Antonklroberts (talk) 04:33, 13 June 2024 (UTC)
- i was tinkering w/ a test case you added and struggled, i think it's bc the first utf8 char of the assyrian was a diacritic - can you double check the correctness of the ones you just added?
- thanks for the suggestion, honestly this seems like overkill but i can definitely give it a shot if we're able to make some progress towards https://en.wiktionary.org/wiki/Category_talk:Assyrian_Neo-Aramaic_language#Prioritizing_the_creation_of_new_pages ColumbaBush (talk) 21:48, 14 June 2024 (UTC)
(Notifying ColumbaBush, ܐܢܐ, Antonklroberts, Shuraya): Why aren't you using the normal sized ʔ and ʕ? — Fenakhay (حيطي · مساهماتي) 01:59, 10 September 2024 (UTC)

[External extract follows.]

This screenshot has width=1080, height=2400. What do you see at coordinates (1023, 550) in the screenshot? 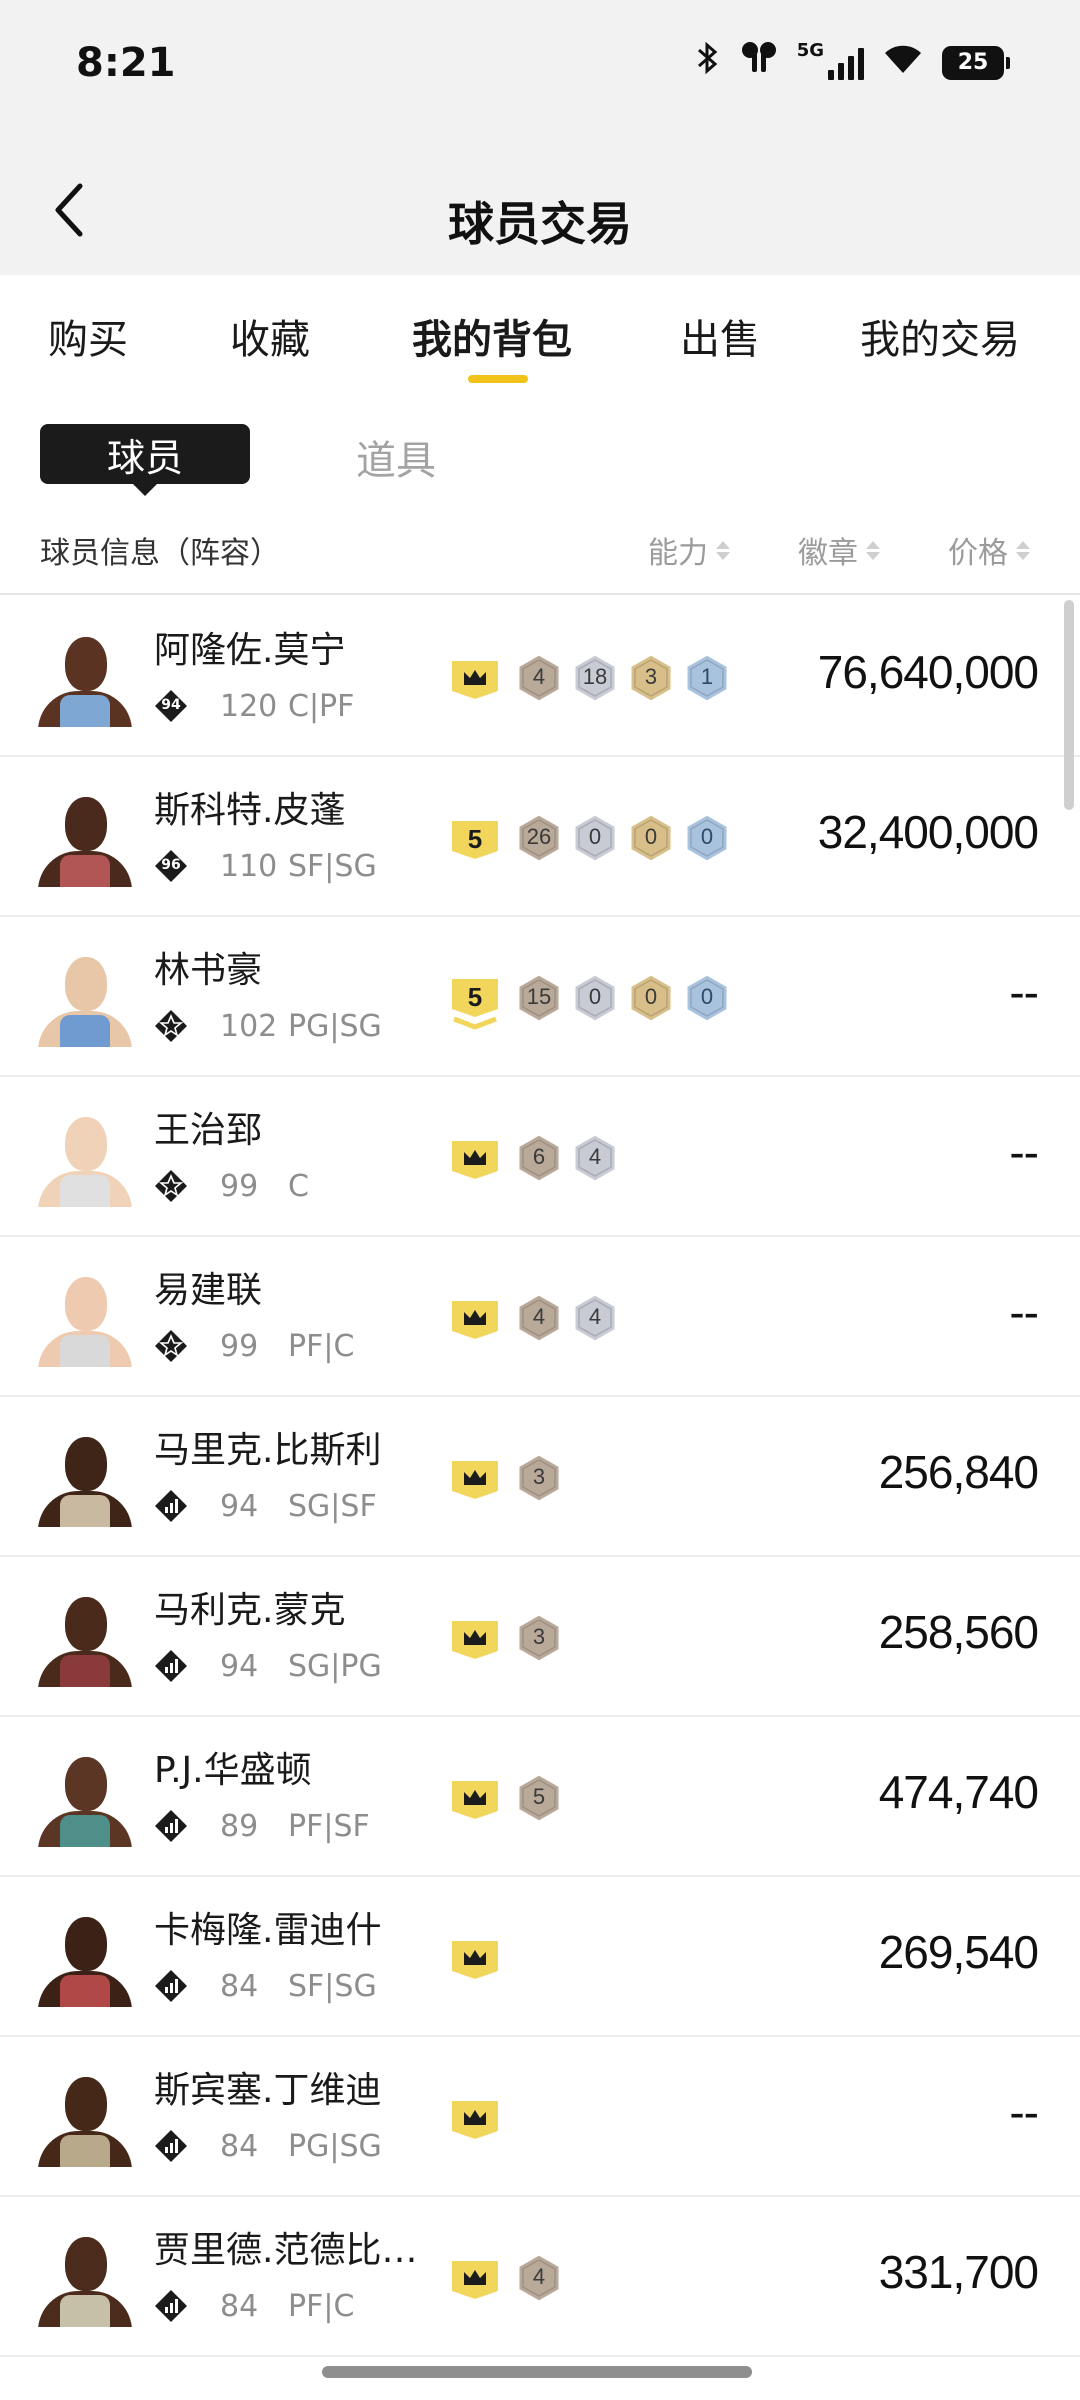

- i think anton set these a while ago from the little half rings to what they currently are
- what it's currently set to is more latin'y compared to ʔ and ʕ which are more ipa'y so my guess is that it was seen as more fitting since the transliterator is going from aii to latin
- but yes you're right - now that they're constants, they can be changed quite easily ColumbaBush (talk) 02:54, 10 September 2024 (UTC)